I can't say enough good things about Rick.  I don't know whether he took a shine to me for some reason, and made it his personal mission to shepherd my book (and its ignorant creator) through to happy publication.  It sure felt that way.

I always got him within two rings on the telephone (except for the day that Seattle was snowed in, and nobody was in the office).  And after the first two calls (well before I'd given them any money, or even indicated that I definitely would give them any money) all I had to do was say "It's Tony" and he'd enthusiastically say "Great!  I've got such-and-so new information for you, and now you need to make thus-and-such decisions..."  By the end of our time working together on the project, I would just say "Hi Rick," knowing that he'd know my voice.  I'm not saying I'm putting him on my christmas card list, but it was a solid professional relationship, and I felt confident that I could count on him, not only to do what he'd been told, but to apply his judgment and act as my representative.

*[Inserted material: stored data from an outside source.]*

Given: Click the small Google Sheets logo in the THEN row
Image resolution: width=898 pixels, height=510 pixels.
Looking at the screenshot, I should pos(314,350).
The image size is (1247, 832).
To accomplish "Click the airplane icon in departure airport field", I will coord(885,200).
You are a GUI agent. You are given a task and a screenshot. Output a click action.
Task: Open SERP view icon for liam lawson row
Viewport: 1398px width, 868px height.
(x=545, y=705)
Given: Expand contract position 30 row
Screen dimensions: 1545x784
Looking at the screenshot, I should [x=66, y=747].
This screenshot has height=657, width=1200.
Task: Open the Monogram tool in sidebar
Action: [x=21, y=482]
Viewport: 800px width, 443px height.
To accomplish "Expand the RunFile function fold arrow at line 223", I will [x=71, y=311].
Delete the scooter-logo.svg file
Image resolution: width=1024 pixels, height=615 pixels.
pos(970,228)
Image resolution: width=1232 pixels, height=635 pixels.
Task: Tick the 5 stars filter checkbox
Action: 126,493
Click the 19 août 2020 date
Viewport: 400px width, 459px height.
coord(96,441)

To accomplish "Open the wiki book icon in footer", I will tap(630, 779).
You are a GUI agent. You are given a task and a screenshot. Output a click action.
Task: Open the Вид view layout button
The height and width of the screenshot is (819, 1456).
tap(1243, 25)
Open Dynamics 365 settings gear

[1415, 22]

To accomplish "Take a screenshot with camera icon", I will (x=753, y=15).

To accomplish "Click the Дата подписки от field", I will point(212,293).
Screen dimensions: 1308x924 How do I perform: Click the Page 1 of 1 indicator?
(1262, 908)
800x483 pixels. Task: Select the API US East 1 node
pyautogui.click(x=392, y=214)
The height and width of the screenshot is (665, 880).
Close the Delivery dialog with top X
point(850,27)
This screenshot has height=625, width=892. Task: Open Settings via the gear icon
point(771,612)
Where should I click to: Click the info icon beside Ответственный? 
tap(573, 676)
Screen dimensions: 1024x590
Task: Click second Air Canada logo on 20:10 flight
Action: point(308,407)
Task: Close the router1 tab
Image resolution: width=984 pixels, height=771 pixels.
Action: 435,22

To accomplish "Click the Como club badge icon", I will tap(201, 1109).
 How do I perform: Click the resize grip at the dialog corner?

He built this trust the way you have to build trust:  He made promises, and then scrupulously kept them.  I was particualrly struck on our second or third call:  I was outlining my schedule (when I would have material complete, when we would do a proof, when I needed final copies).  It was a tight schedule, both on his end and on mine.  After I outlined it he said (paraphrased) "I would have to ask you to get us the material for the proof... let me see... three days earlier.  I know it's hard to compress the writing schedule, but we have a big job going out right on the days you'd want us to be making you a proof, and I'm not confident I could get you the turn-around in our normal time."

This struck me at the time as someone who was being very careful to promise only what he was sure he could do.  And my experience bore out that this was precisely how he operated.  If he said he would call me at a specific time, the phone rang precisely then.  If he wasn't sure what time he could call, he would say "I may get it tonight, but more likely tomorrrow, and I'll call to get you a better fix on the time when I know more."

The Process

I operate exclusively in vector PDF, which may have cut out a lot of steps of the publishing process, in terms of not having to calibrate grayscales on interior bit-maps.  I don't know.  The process was long, and it took a while before I really felt like I could see the end of it.  But the RPI folks kept me focussed at every step on the next thing that had to happen.  This worked (best I can remember) as follows:
    [*]Rough page count from me, rough quote from them.  This was also when we discussed my schedule, and they made sure that they would have the manpower and capacity at the right times to make it happen.
    [*]Get some initial sample pages to them so that they could make sure our file formats weren't fighting each other tooth and nail.
    [*](Skipped at my request, for speed) I could have then evaluated the printouts of those sample pages.
    [*]Final page count from me, final quote from them.  They also gave me the predicted spine measurement (for the spine art on the wrap-around cover) at this time.
    [*]Send the entire document, and cover art.
    [*]They return a proof (~4 days to my door from the moment I clicked "send email")  It looked very pretty, but the color calibration on the cover was not what I wanted... looked good on screen, but on paper it didn't pop enough for my taste.  Entirely a "my fault" thing, since I hadn't pantone calibrated.
    [*]I went and bought myself a Pantone color-guide, and recalibrated the colors.
    [*]They printed a proof of just the cover, but never sent it to me.  Instead, Rick called me up and said "Something's going wrong here... I can tell from what you've said that the colors are not looking like what you wanted".  We talked it through over the phone, and when I understood my screw-up (too embarrassing to even repeat) I got him a new file.  He had another cover proof in overnight mail to me before the close of business.
    [*](Skipped by my request, over Rick's obvious concern and mild protest)  A second proof of the whole book to make sure that all of the (fairly major) additions that I'd made since the previous proof were well integrated into the document, and not causing trouble.
    [*]At this point they accepted my credit card number and billed me.  Up to this time I think I could probably have said "You're not doing what I need" and walked away without having paid a cent.  That's gutsy of them, but with the quality they're providing I don't guess that they lose a lot of sales in the final hours.
    [*]They printed my hundred copies, packaged them up and sent them out by UPS.
    [*]The copies just arrived, within half an hour of the time I put on my schedule in the first step (the "margin for unpredictable delays" I'd put in the schedule having been eaten precisely by the issue of cover color calibration).  Half an hour early, actually, if it makes a difference.[/list:u]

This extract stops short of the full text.